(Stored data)
[start]
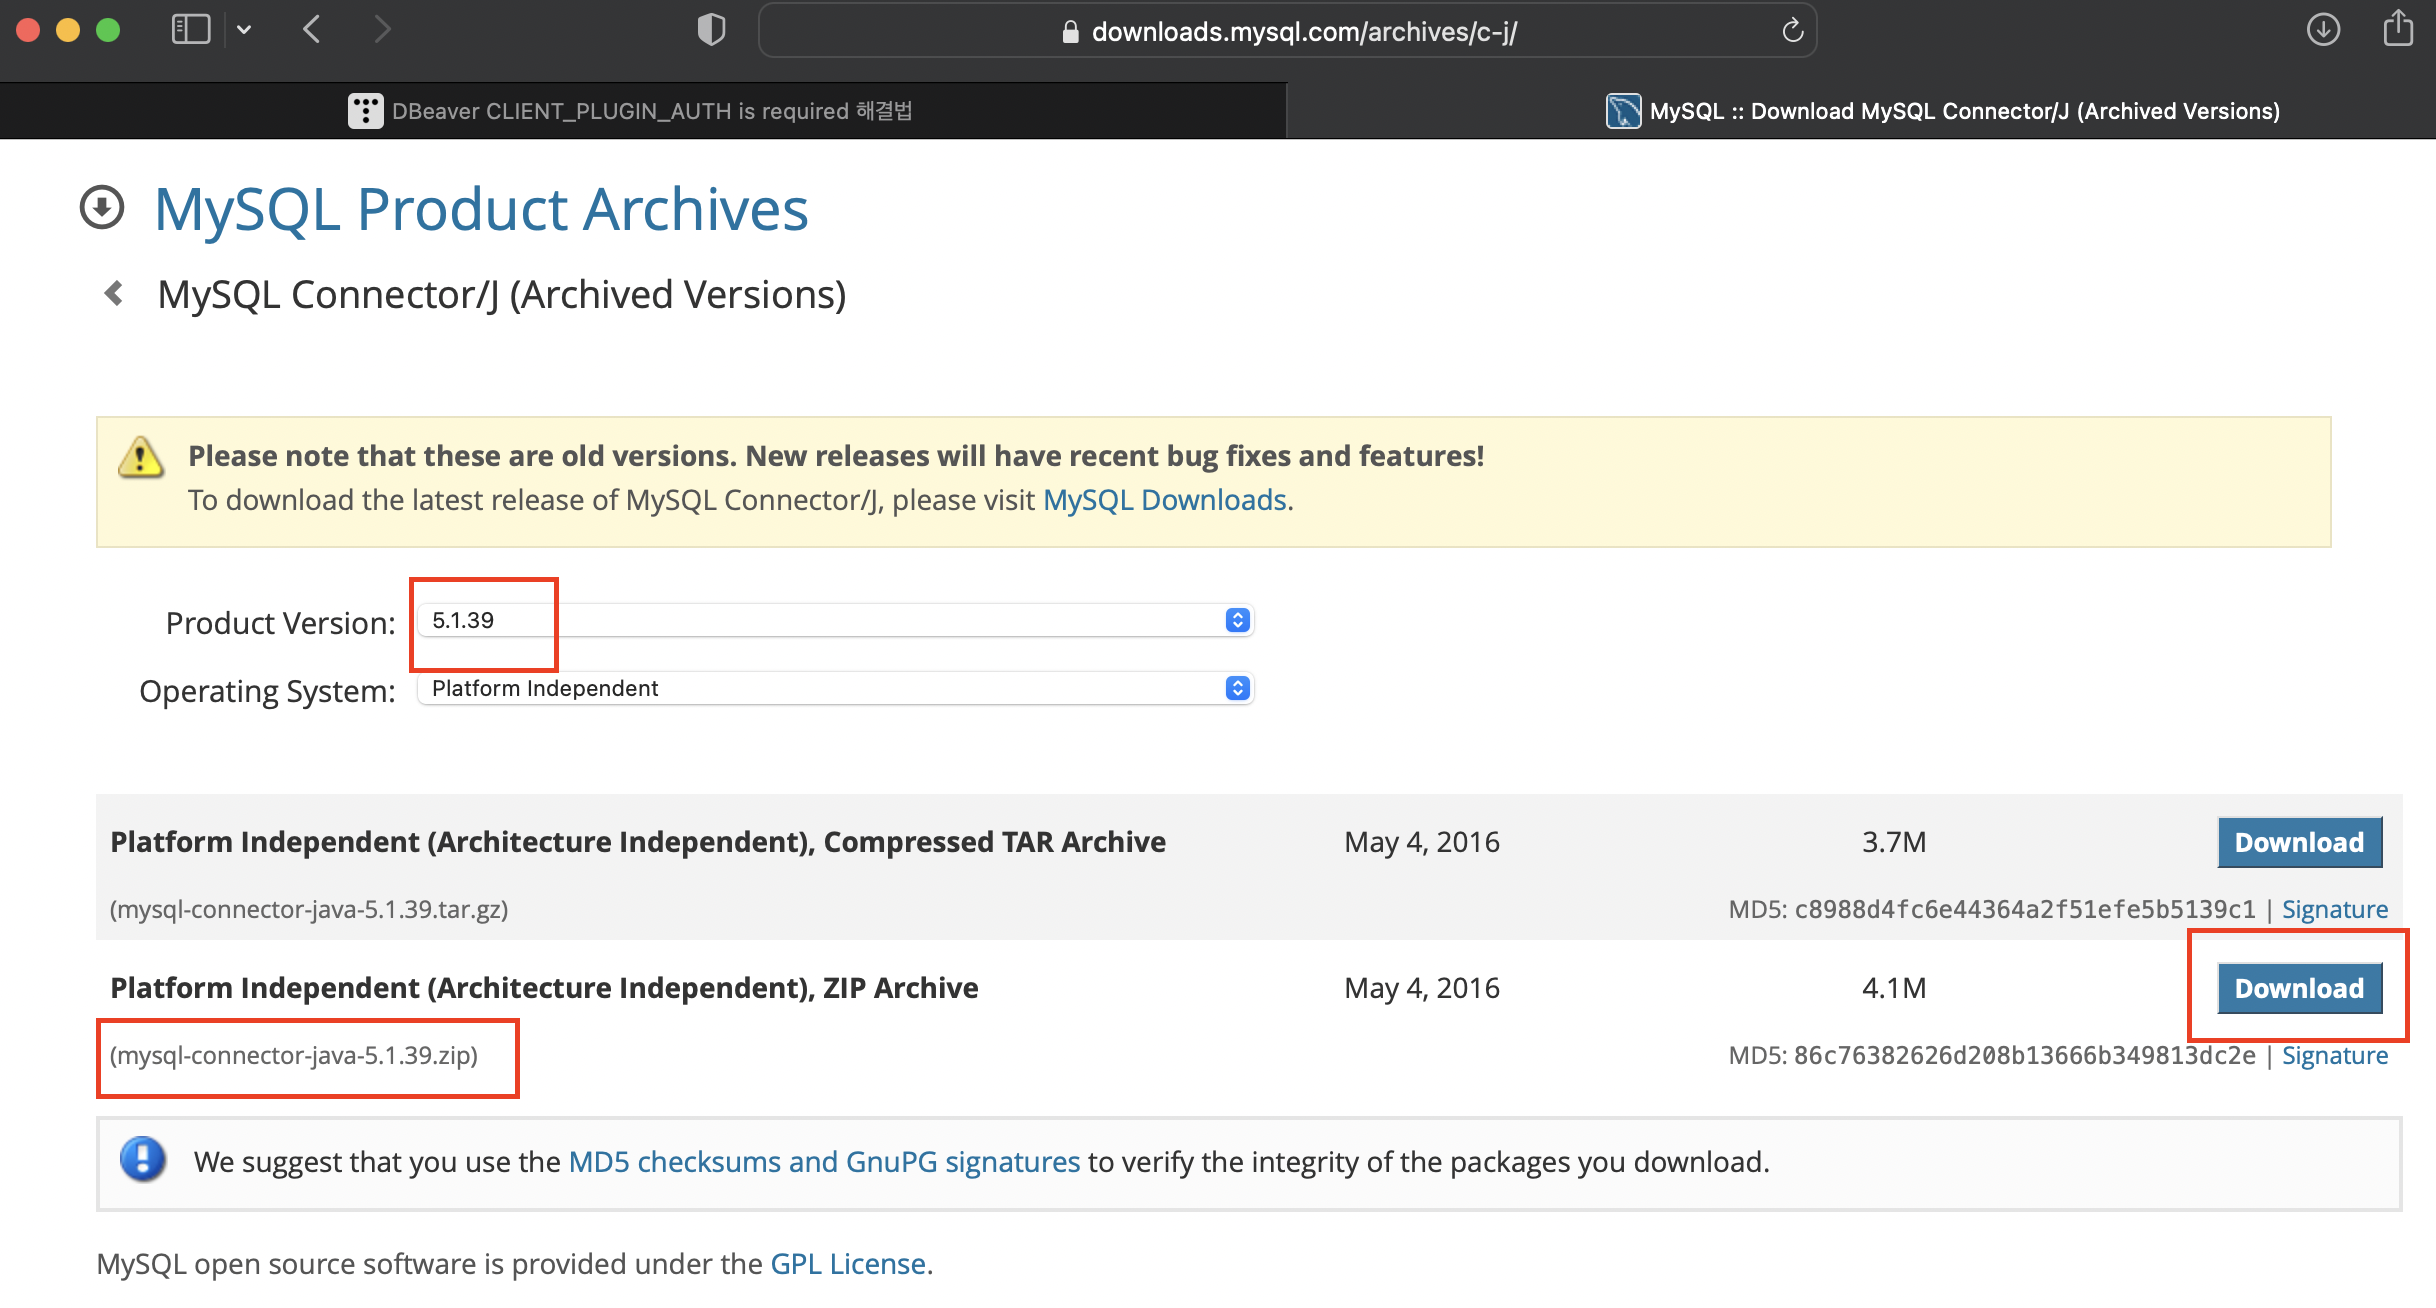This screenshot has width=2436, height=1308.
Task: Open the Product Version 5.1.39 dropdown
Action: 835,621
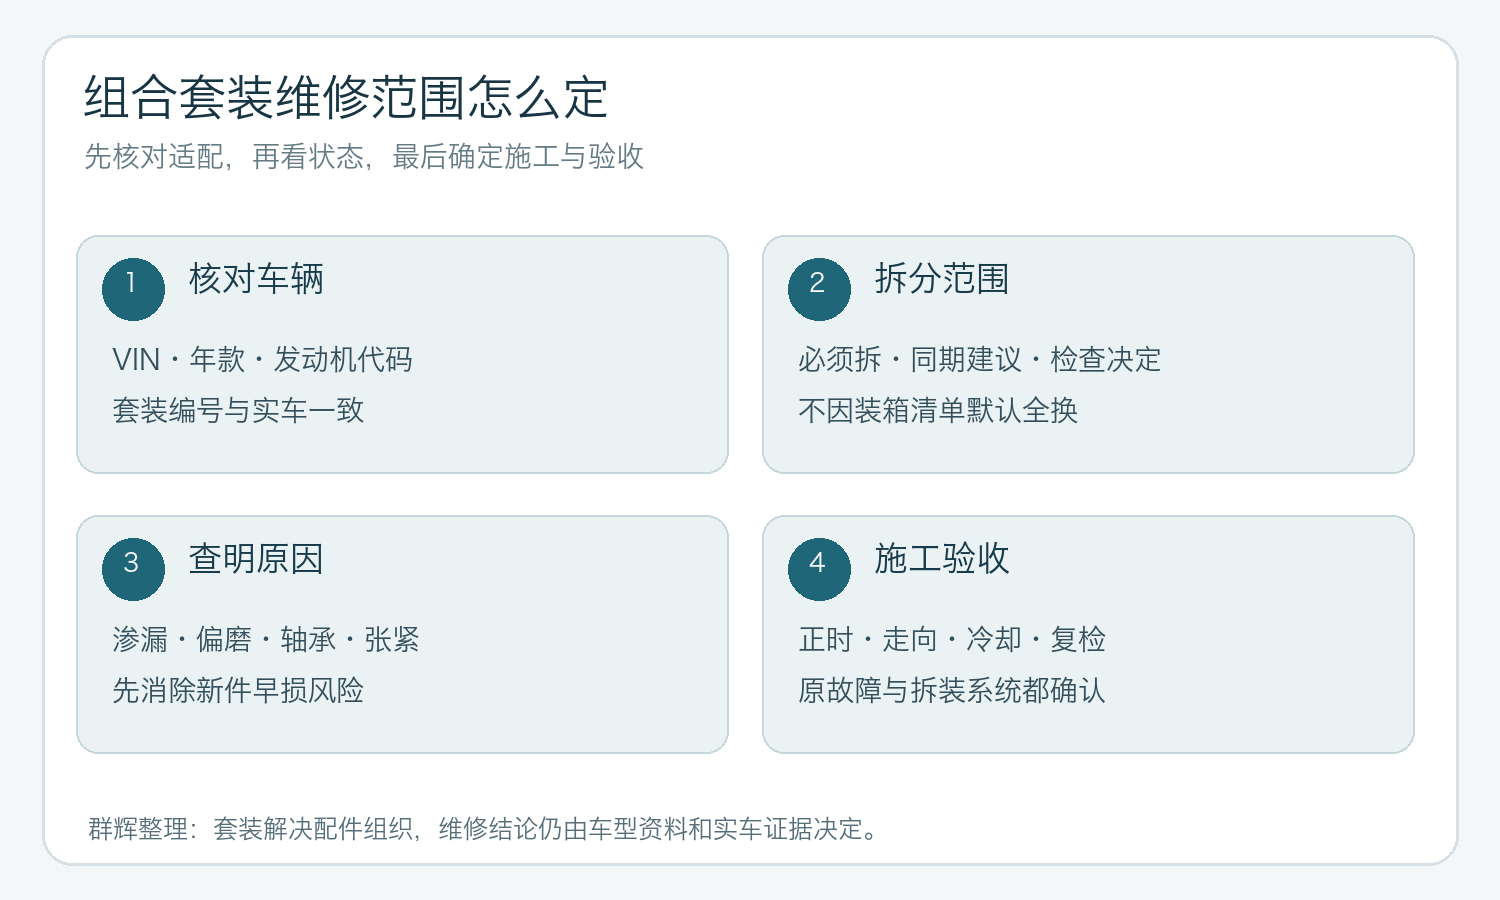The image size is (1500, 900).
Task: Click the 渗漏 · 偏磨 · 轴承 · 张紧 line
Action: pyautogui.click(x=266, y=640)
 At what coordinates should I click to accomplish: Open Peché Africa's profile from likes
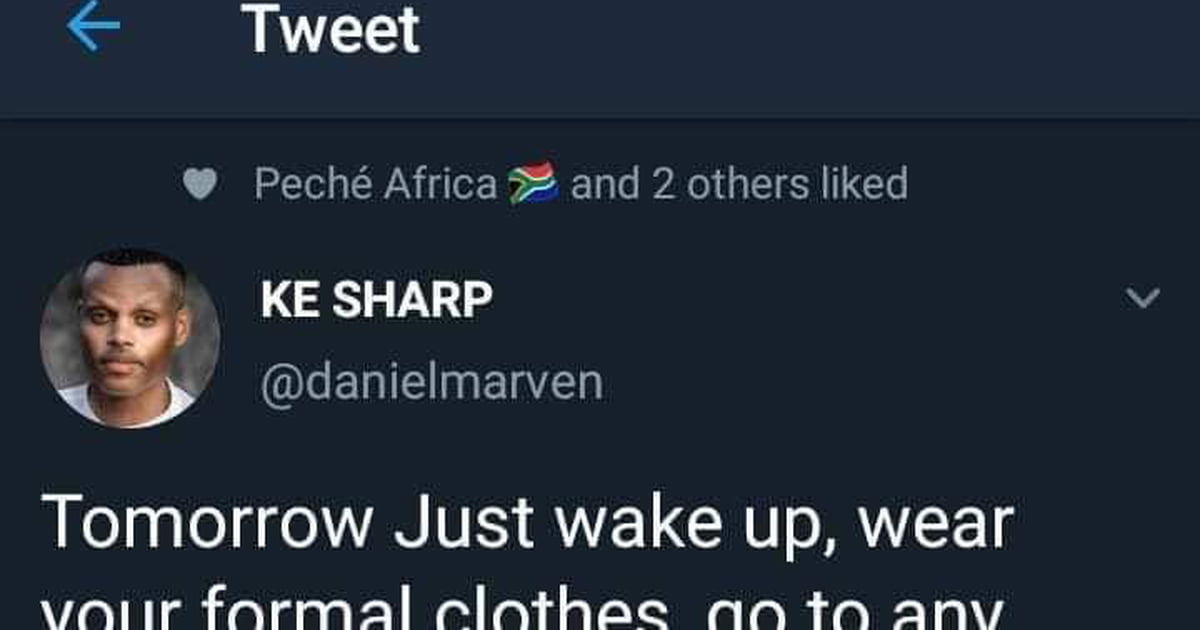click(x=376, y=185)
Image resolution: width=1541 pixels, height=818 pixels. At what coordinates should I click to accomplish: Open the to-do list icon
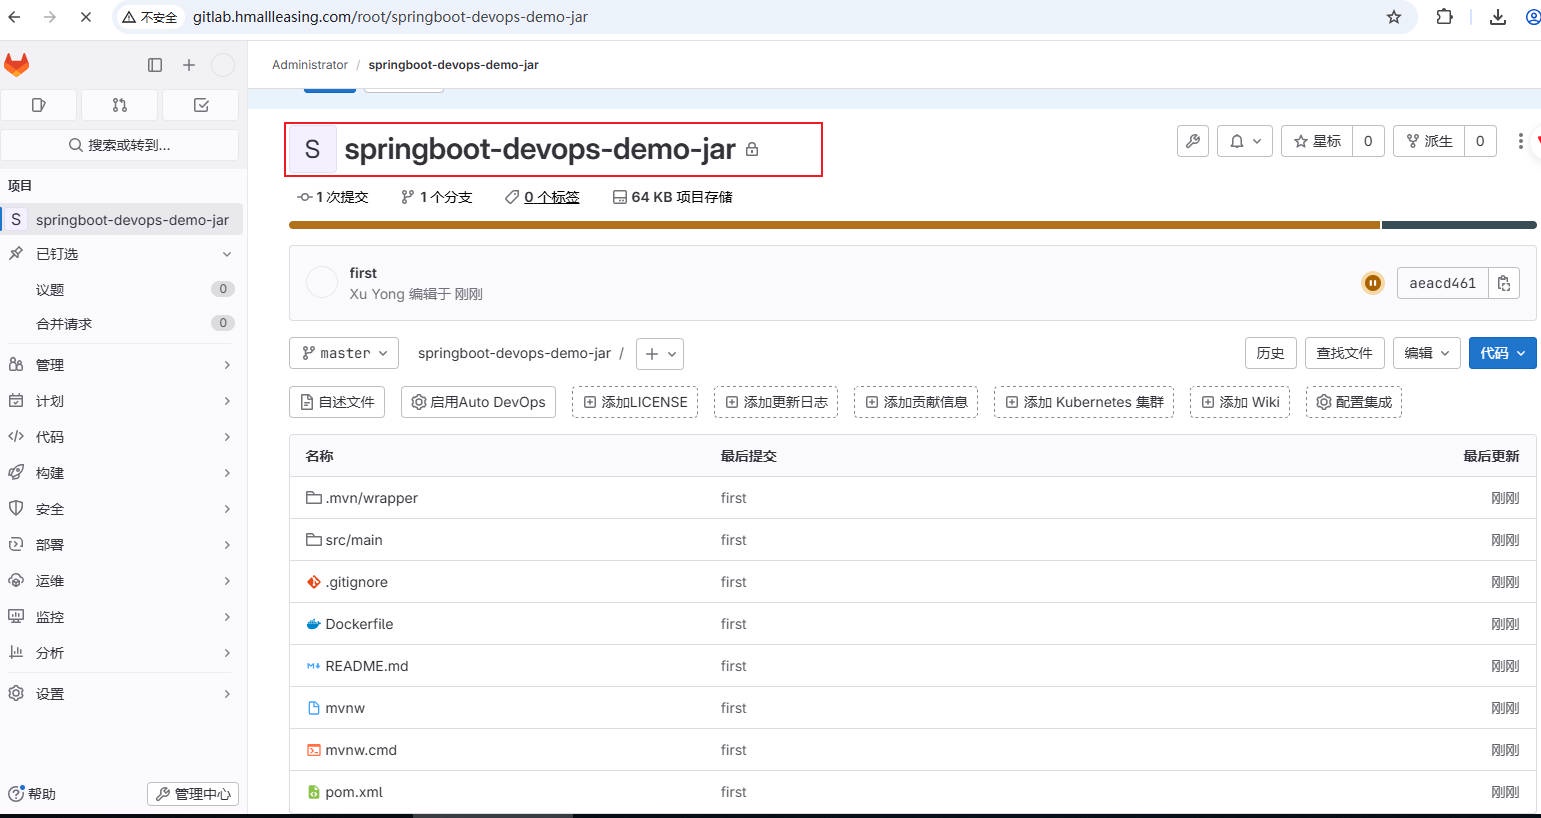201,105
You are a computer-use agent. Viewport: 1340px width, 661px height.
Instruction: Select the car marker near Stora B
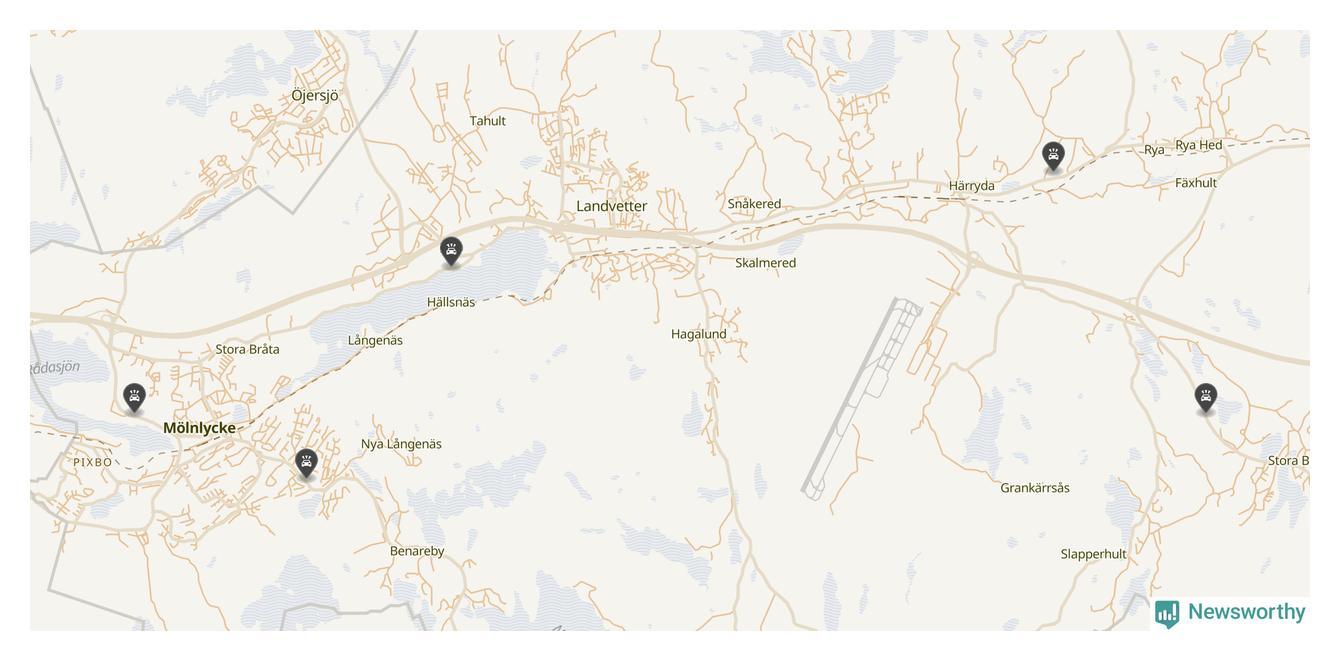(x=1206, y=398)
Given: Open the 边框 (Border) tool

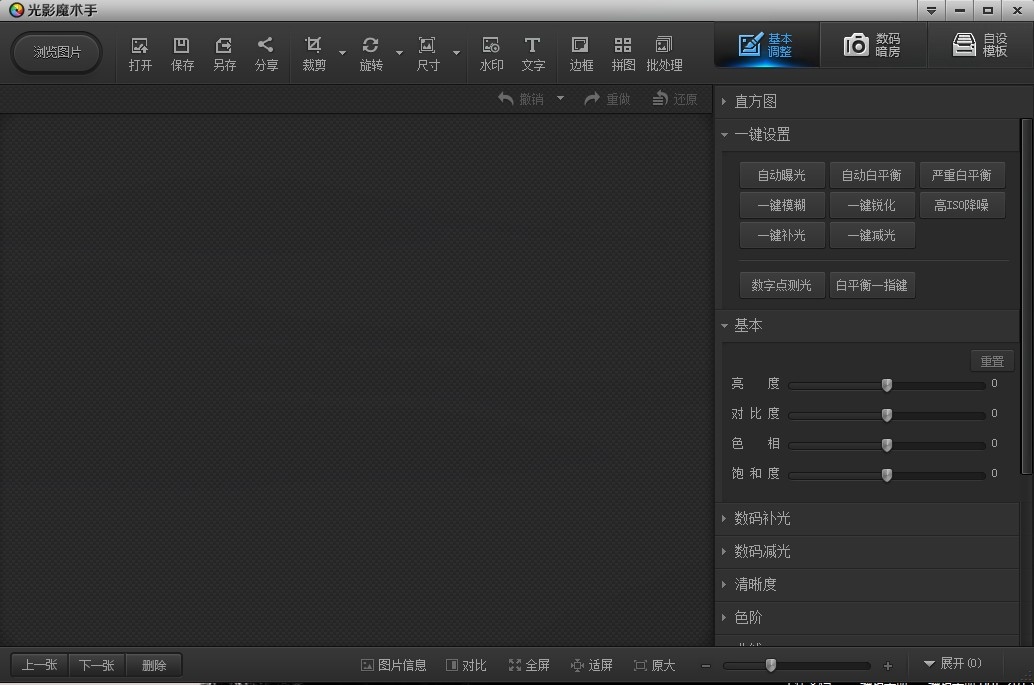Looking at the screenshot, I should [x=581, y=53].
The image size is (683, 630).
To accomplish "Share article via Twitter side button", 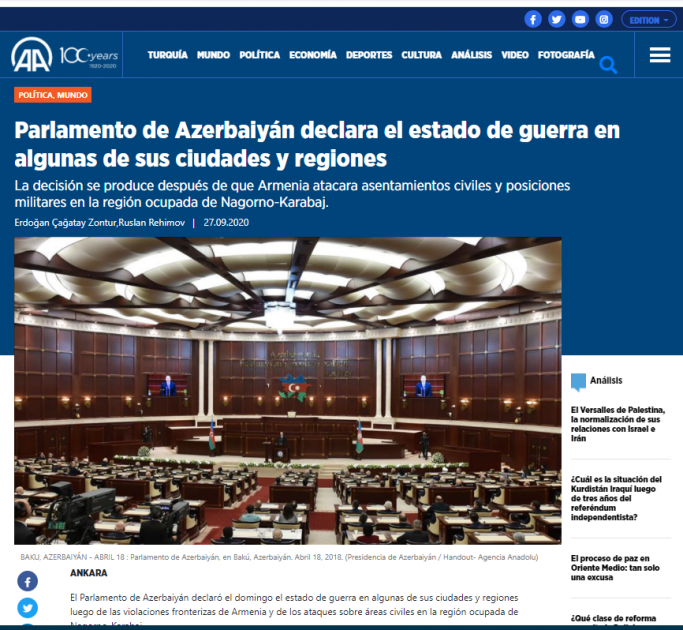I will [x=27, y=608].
[end]
» WHAT YOU WILL DO
Rescale the listing from the line with "At what coordinates should I click to accomplish: Open Peché" up to and including the line with "(x=1206, y=398)": write those lines out again, requests included, with each coordinate in the answers multiplied by 0.3 and rounded to a whole number, halves rounding up. Leave the pictures out.

» ANSWER TO THIS TASK
 At what coordinates should I click to accomplish: Open Peché Africa's profile from likes
click(x=113, y=56)
Image resolution: width=1541 pixels, height=818 pixels. At what coordinates should I click to accomplish: Open the to-do list icon
60,32
You are a computer-use agent. Viewport: 1340px width, 661px height.
Instruction: Select the car marker near Stora B
(x=362, y=119)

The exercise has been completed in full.